5. Also in uni, my housemates and I owned a Taylor Swift cardboard cutout that we'd stealthily position around the house to scare each other late at night. Cries of "FFS TAYTAY" were a regular occurrence.
6. One of my friends was meeting up with a dude after school and was worried about it 'going too far', so we wrote angry warning messages in black pen below her trouser line.
7. I always listen to Let It Go from Frozen before job interviews, and so far it's worked a charm.
8. During uni, we stole a bunch of bricks that were lying around outside and used them to build a platform in our living room. We placed one sofa on top of the platform and the other on the ground in front of it. Boom: tiered sofas.
9. Growing up, my dad would fashion my duvets into mountain ranges and set me up with all my dinosaur toys to get me started on the epic adventures which would keep me entertained for hours.
10. I first realised I was okay at creative writing in year three when my teacher told the class that I'd got the highest mark for my story about a lizard who fell in love with the sun. I actually looked behind me, thinking she was speaking to somebody else.

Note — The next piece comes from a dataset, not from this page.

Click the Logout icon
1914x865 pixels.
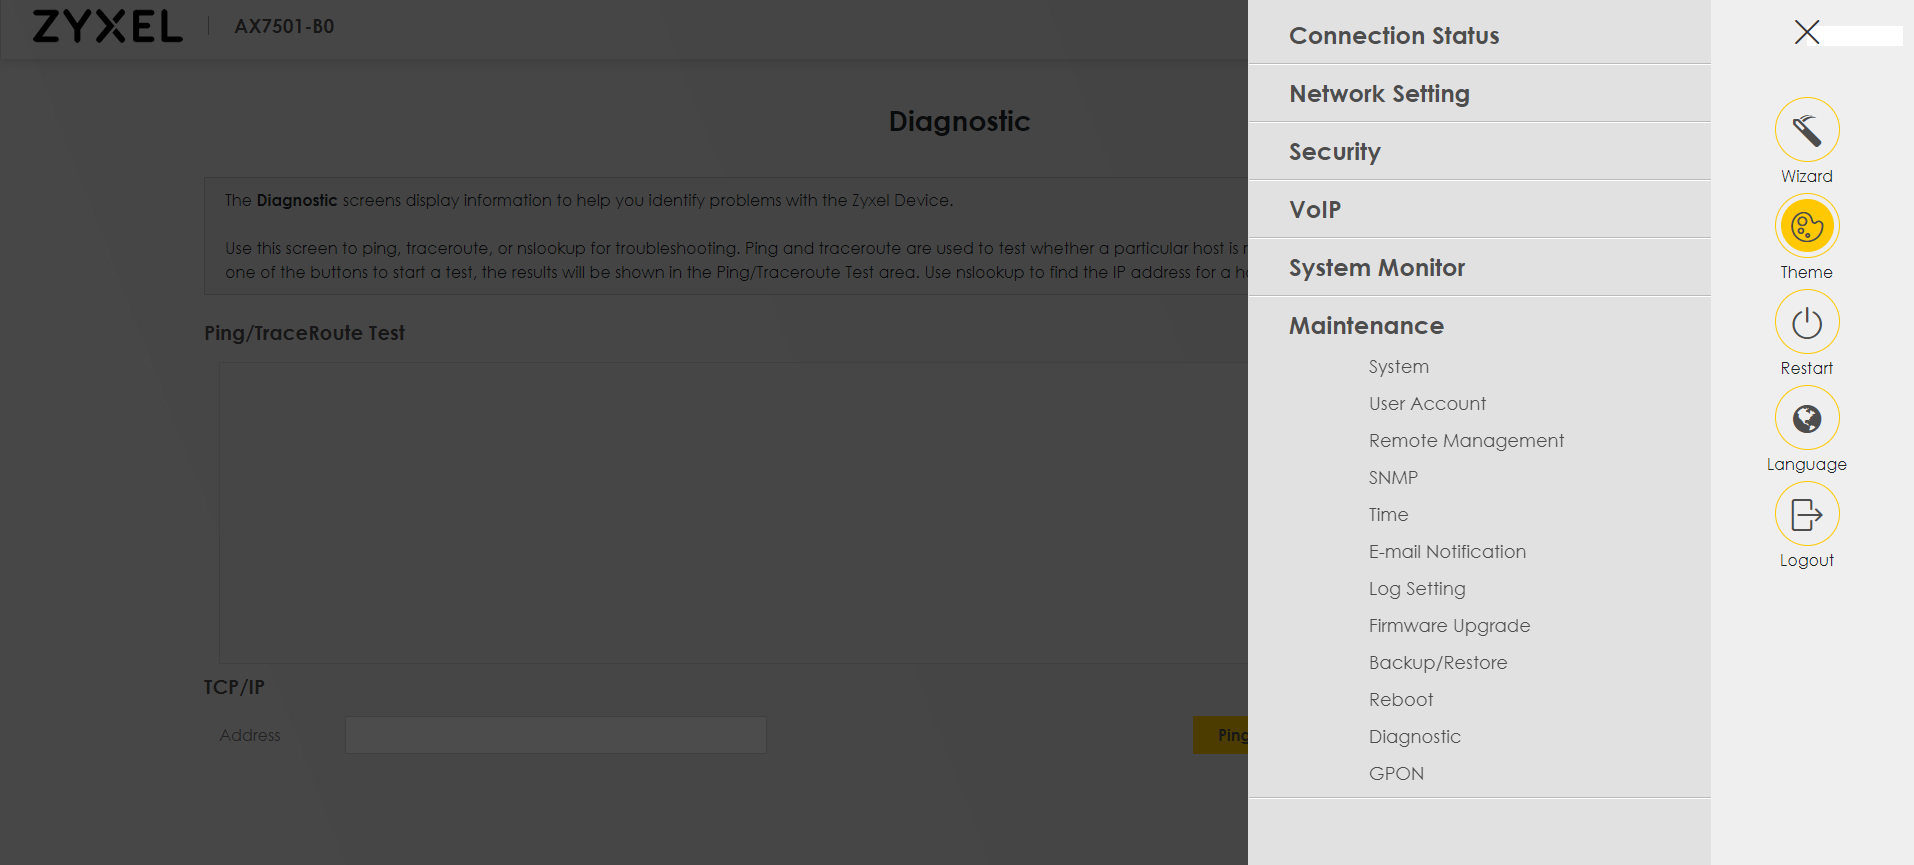coord(1806,514)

11. I didn't go to the majority of my uni lectures because I was so insecure about my body.
12. I didn't think I was smart enough to go to uni, so my plan for several months was to try and be one of those people who sells fruit on the beach in Mexico.

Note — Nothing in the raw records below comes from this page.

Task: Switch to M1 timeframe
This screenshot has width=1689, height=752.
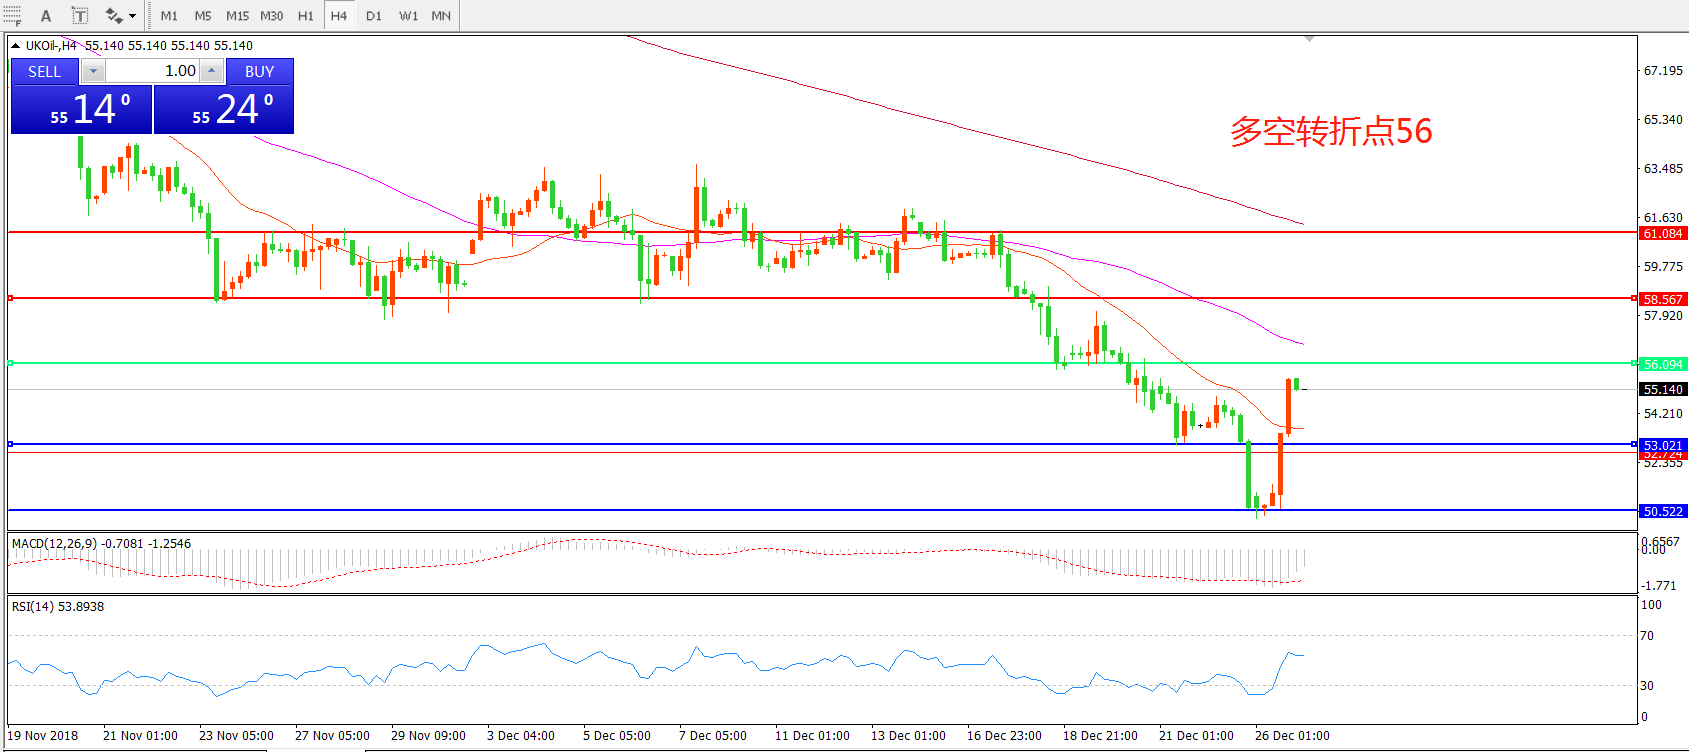Action: pos(169,16)
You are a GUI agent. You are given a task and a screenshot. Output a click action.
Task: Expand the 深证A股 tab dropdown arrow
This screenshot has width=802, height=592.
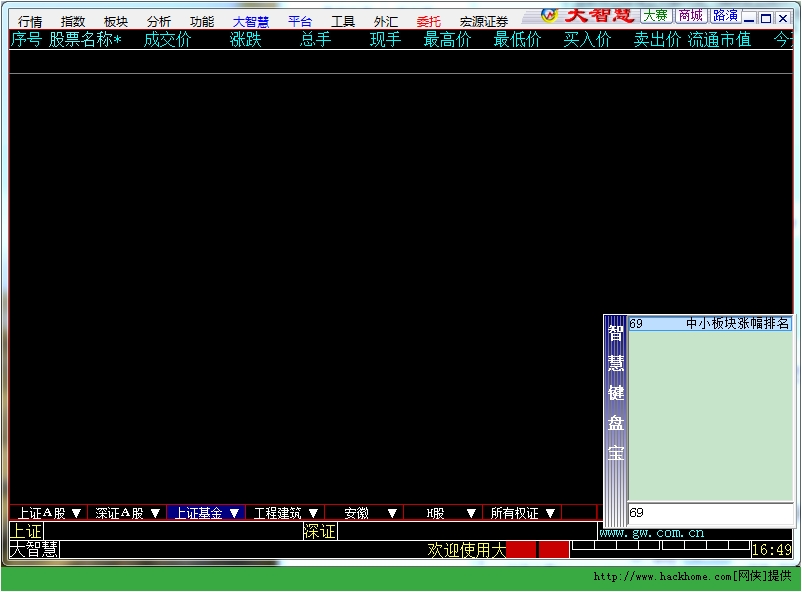click(155, 513)
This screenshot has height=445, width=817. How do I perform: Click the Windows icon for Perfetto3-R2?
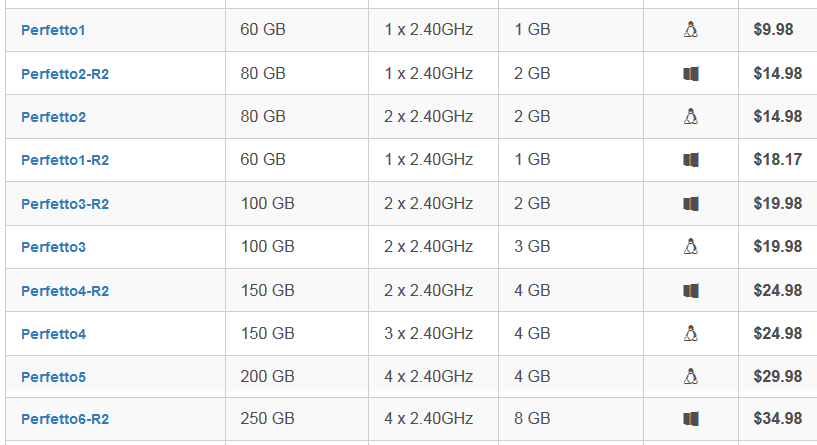pos(691,203)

13. I used to bring in presents for other kids on my birthday, but we didn't have much money. One year, I bought everyone a bouncy ball. Some super-rich asshole girl sneered that it was a shit present and I should have got her something better, so now I don't do that anymore.

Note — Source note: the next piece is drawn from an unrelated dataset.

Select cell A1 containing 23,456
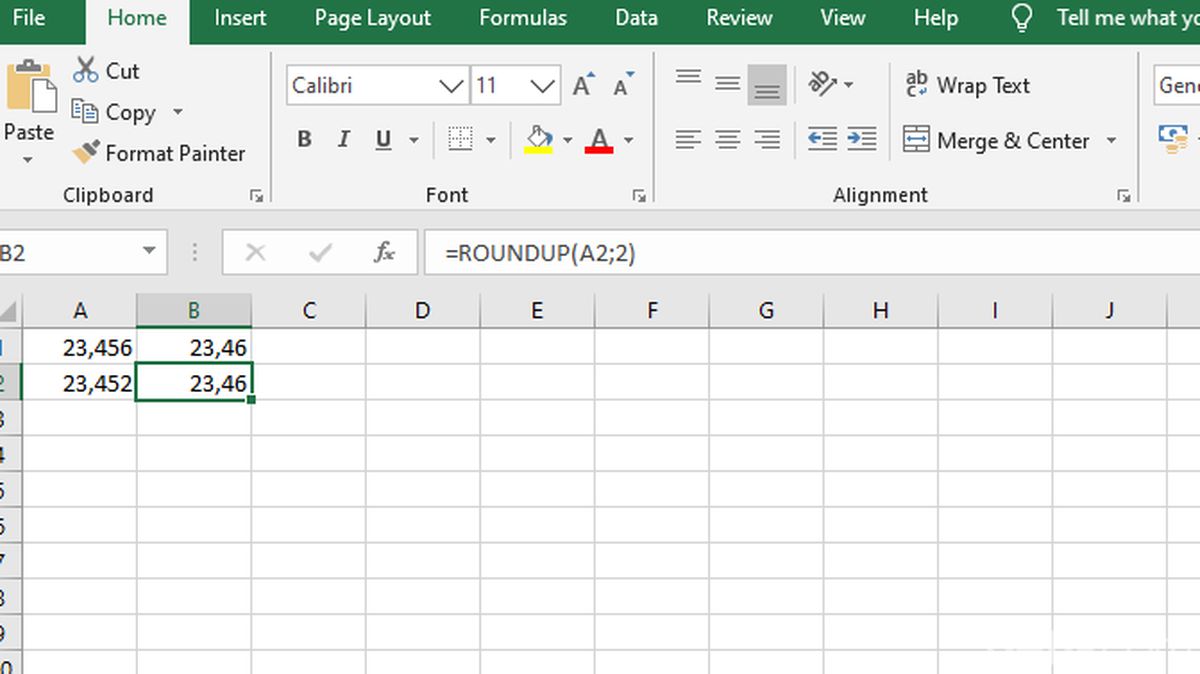 pyautogui.click(x=80, y=347)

14. I had my first 'boyfriend' when I was nine. I brought a photo of him to school and got marshmallow on his nose, and for Christmas I bought him a portable fan. For Valentines, he drew an eye, a heart and a German U-Boat in my card.
15. After my first interview with Sumo, I emailed recruitment and tried to withdraw from the process because I thought I wasn't good enough. She was like 'Um, they wanted another interview???' and I very quickly replied 'FORGET I SAID ANYTHING'. (paraphrased)
16. My mum's identical twin sister and I haven't spoken in years. She decided she didn't like me when I got sick in my teens and tried to make my mum chose her over me, after which they didn't talk for two years. It's really weird watching someone who looks like your mum say that
17. I used to go to a church where the dudes at the front would tell us how stupid evolution was, until I realised *they* were stupid
18. The first piece of creative writing I wrote for a game was a short story in RuneScape about sentient spiders and the goddess Elidinis, which was entirely inspired by @aptshadow's Children Of Time
19. My family are called The Windy Wickeses because we all fart so much (Longthorne is my pen name). I, however, have perfected the art of the ninja fart.
20. In my second year of uni, I learned not to trust guys who tell you "I'll be a gentleman, promise" after refusing to walk you home and insisting you crash at theirs
21. I didn't really have any friends in primary school so I used to spend lunchtimes on my own pretending to be Aragorn, which was actually pretty awesome tbh
22. I didn't say anything at the time, but I spent the whole first day of my recent holiday in hospital getting bloods taken etc after my lymph nodes swelled like marbles all the way up my neck and behind my ears.